Pointing data for screenshots
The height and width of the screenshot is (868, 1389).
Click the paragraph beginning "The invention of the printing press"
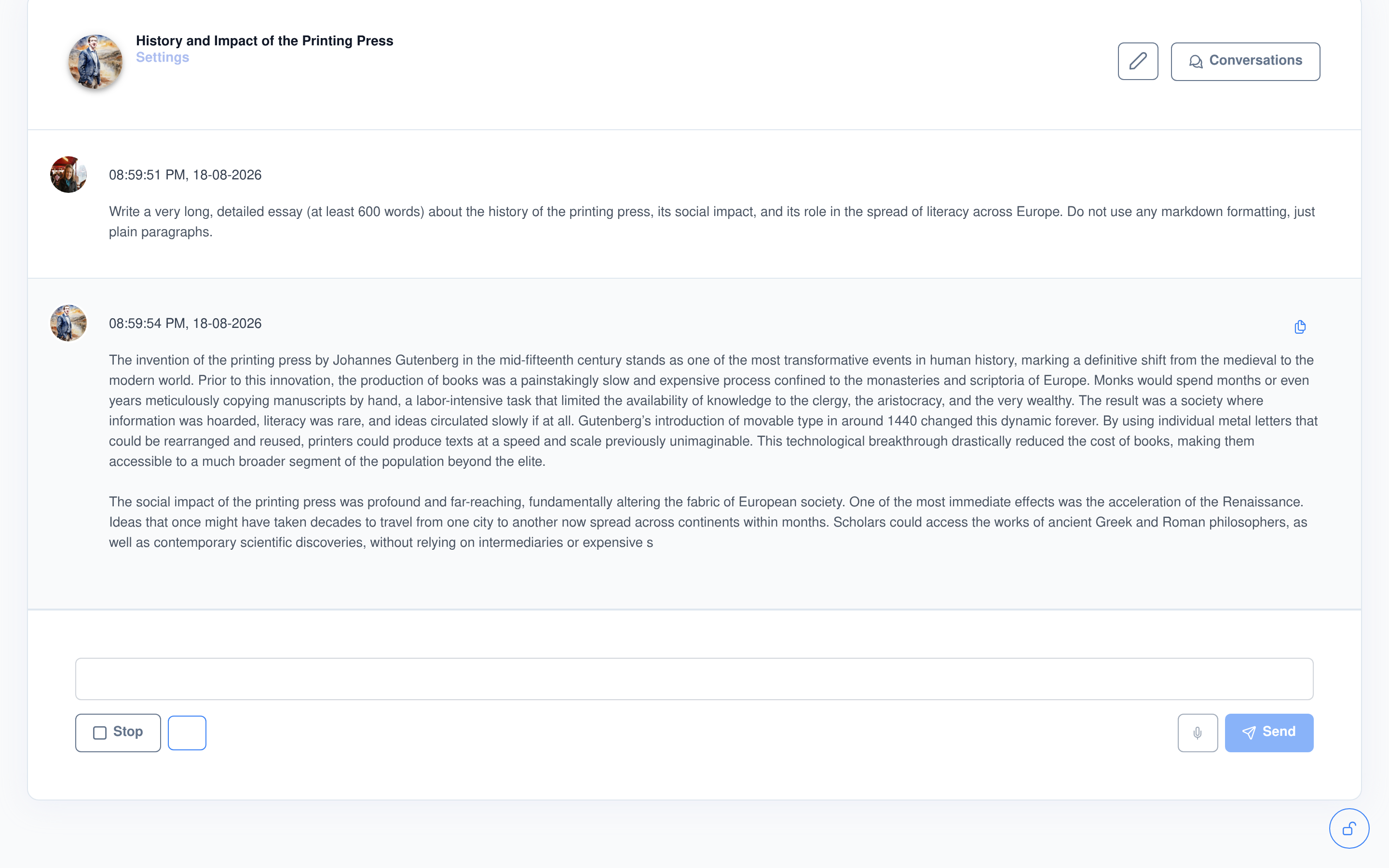point(713,410)
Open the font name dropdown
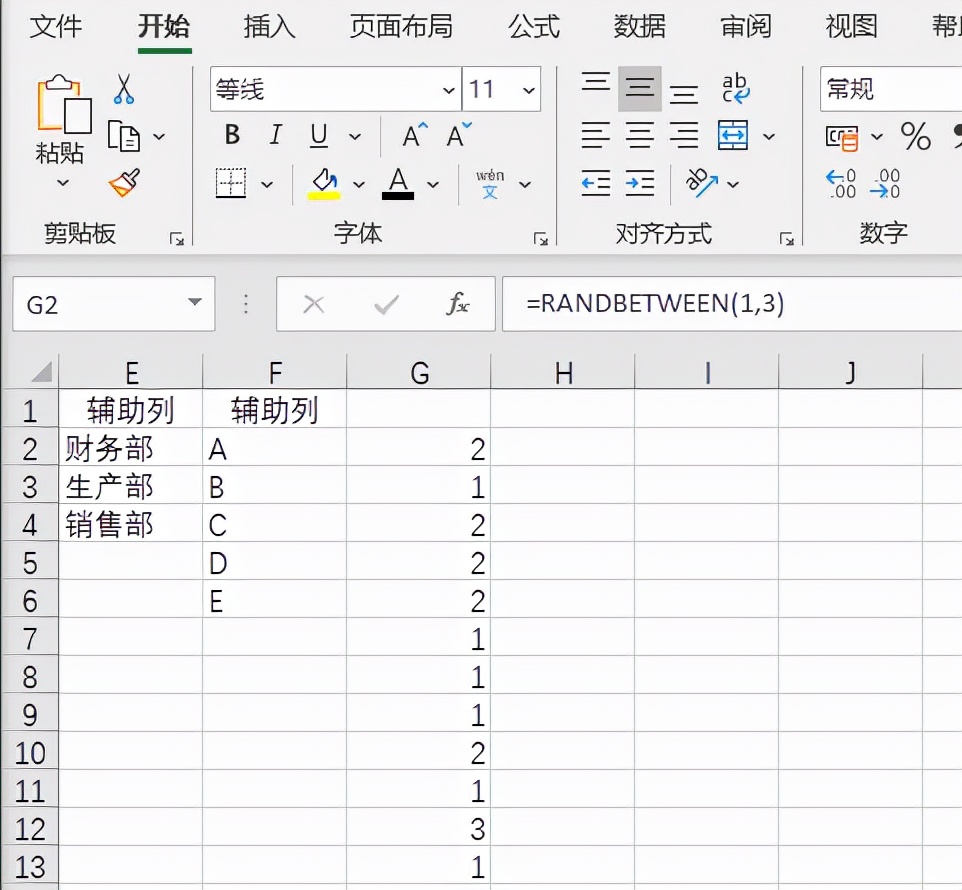This screenshot has height=890, width=962. [449, 89]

OBJECTIVE: Can you put every line of the data above into a JSON list of strings, one string per line, with blank lines skipped and the pictures left out?

FULL ANSWER:
[
  "The height and width of the screenshot is (868, 1389).",
  "Click the paragraph beginning \"The invention of the printing press\"",
  "point(713,410)",
  "Open the font name dropdown",
  "This screenshot has height=890, width=962. [449, 89]"
]